Nemirovsky completed ‘The Fires of Autumn’ in the spring of 1942 just before she was arrested for the crime of being “a stateless person of Jewish descent” by the Nazis and sent to Auschwitz where she was murdered soon afterward.  She apparently wrote ‘The Fires of Autumn’ and ‘Suite Francaise’ at the same time.

‘The Fires of Autumn’ starts out with three neighborhood families taking a stroll on the Champs-Elysees in 1912, and we get a sense of the stately peace of the stroll at that time.  But then World War I breaks out, and everyone is soon caught up in the horrors of war.

“Oh how he had hated death, how he had feared it, just as he had doubted God and blasphemed as he looked at the little blackish heaps lying between two trenches, dead bodies as numerous and insignificant as dead flies in the first cold snap of winter…And yet even that moment held a rather tragic beauty.”

 After the war, there is a shortage of men, an abundance of women.  The men who are left have been devastated by the war and just want to enjoy life.  There is a loosening of morals not only in relations between the sexes but also in the business world.  Fortunes can be made overnight by travelling to the United States to impress financiers.  The novel implies that these underhanded business dealings led to the French army being shoddily and inadequately equipped so that when the next war, World War II, breaks out the French military is easily defeated.

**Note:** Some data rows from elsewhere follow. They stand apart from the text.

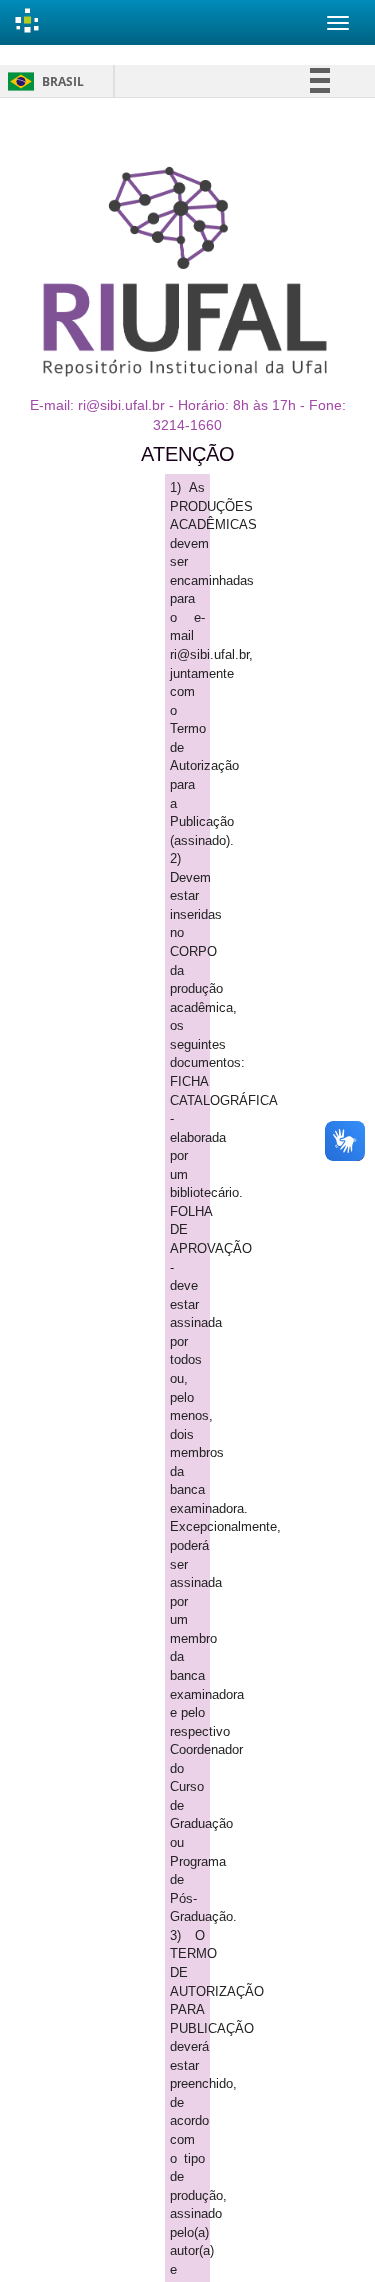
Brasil (42, 81)
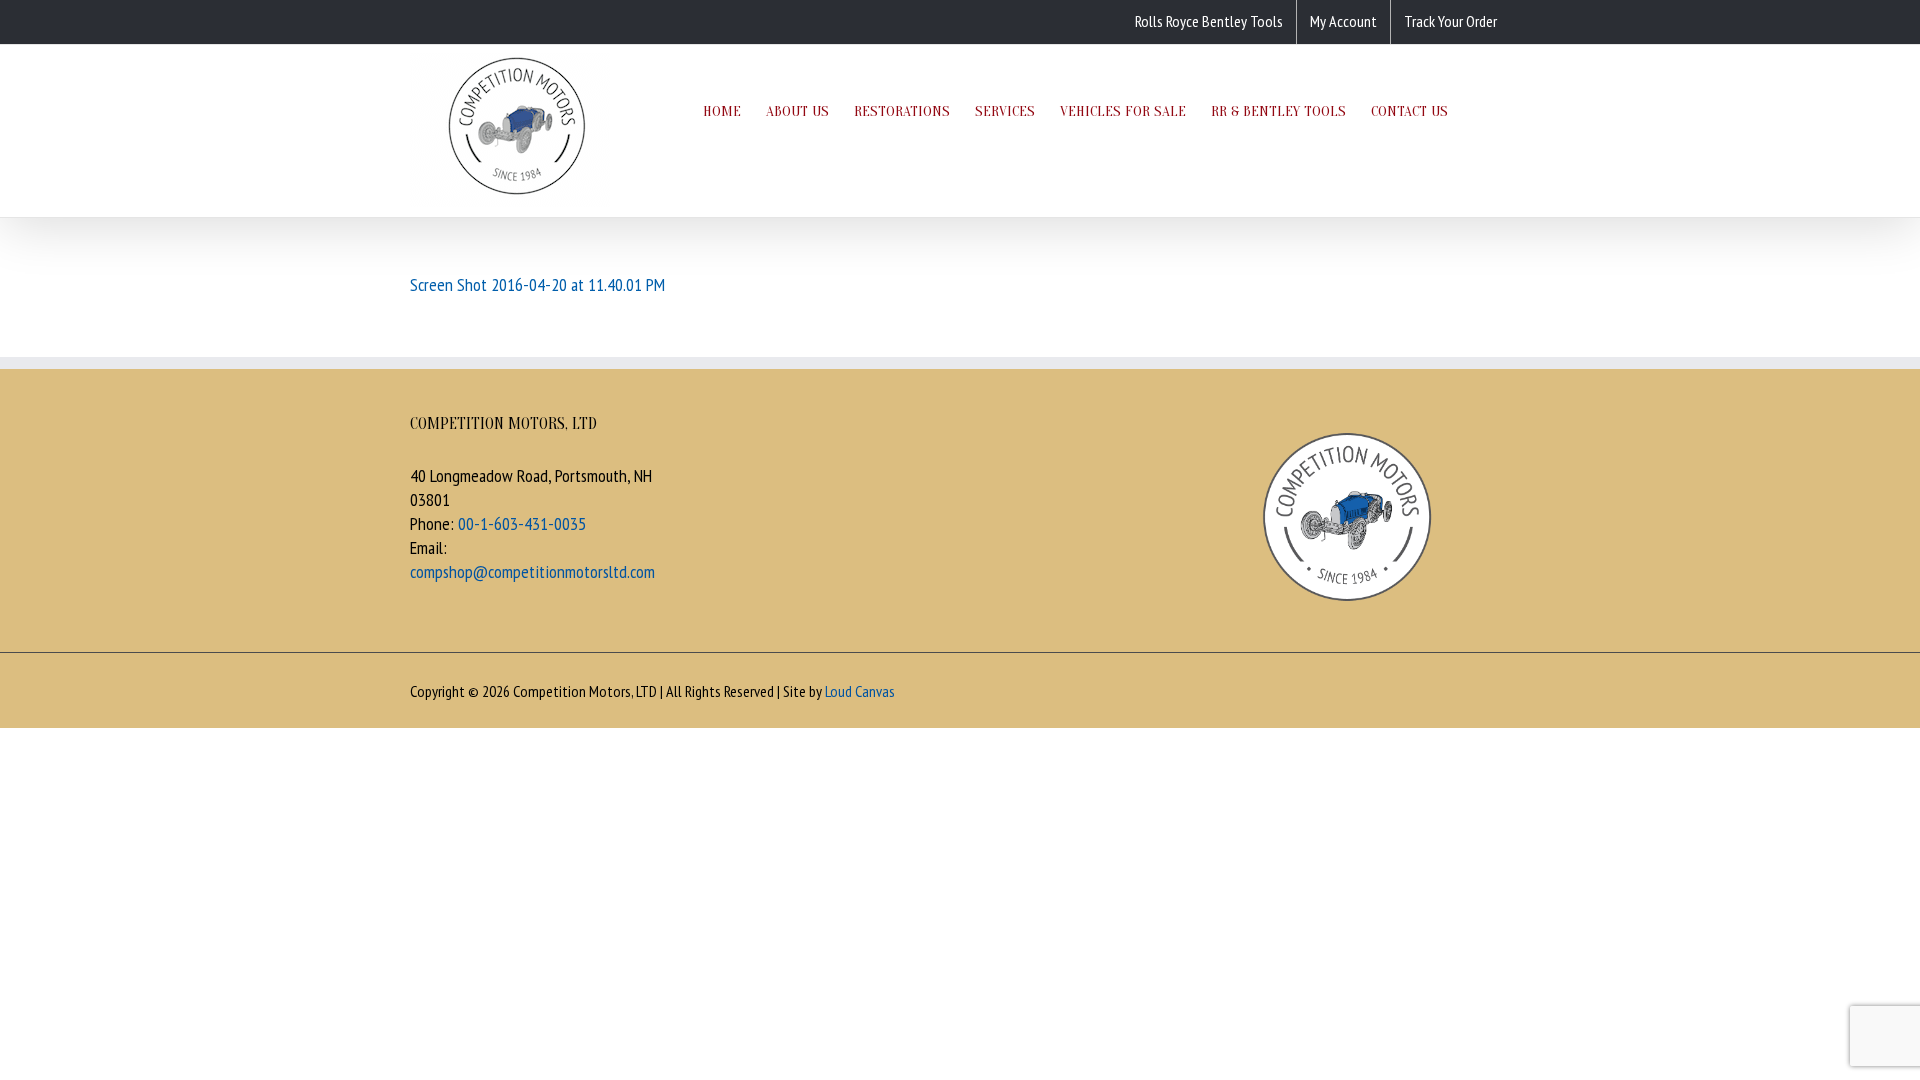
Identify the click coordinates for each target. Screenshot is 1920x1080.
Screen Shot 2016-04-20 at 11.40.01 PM (537, 284)
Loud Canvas (860, 691)
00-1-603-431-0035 (522, 523)
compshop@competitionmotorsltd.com (532, 571)
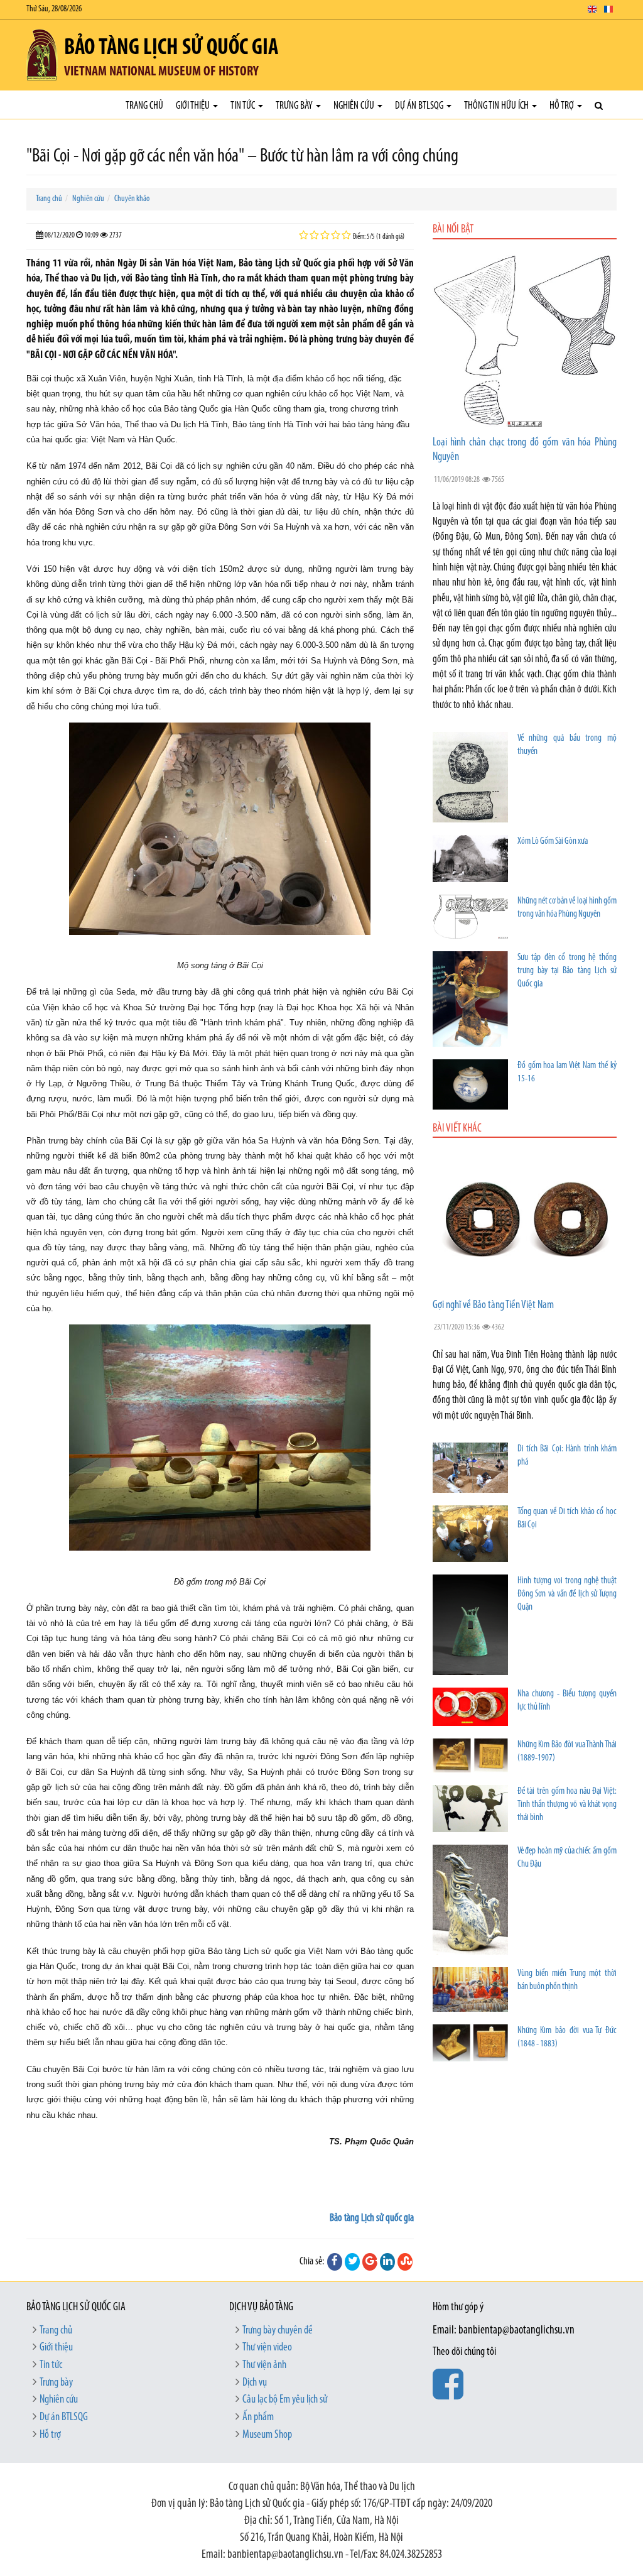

Blog pic_1We see all these developments take place within the lives of one family.  Irene Nemirovsky never sweetens or softens what is happening but deals with it in a straightforward manner.

Lately I’ve tried to pinpoint the qualities of the writers I most admire.  One thing that has not sufficiently been noted about Irene Nemirovsky is her intelligence.  Certainly we get a family drama in ‘The Fires of Autumn’ but we see this family in the panoramic context of national and world events over thirty years.  I cannot name another writer besides Irene Nemirovsky who captured this era between the wars in fiction so well.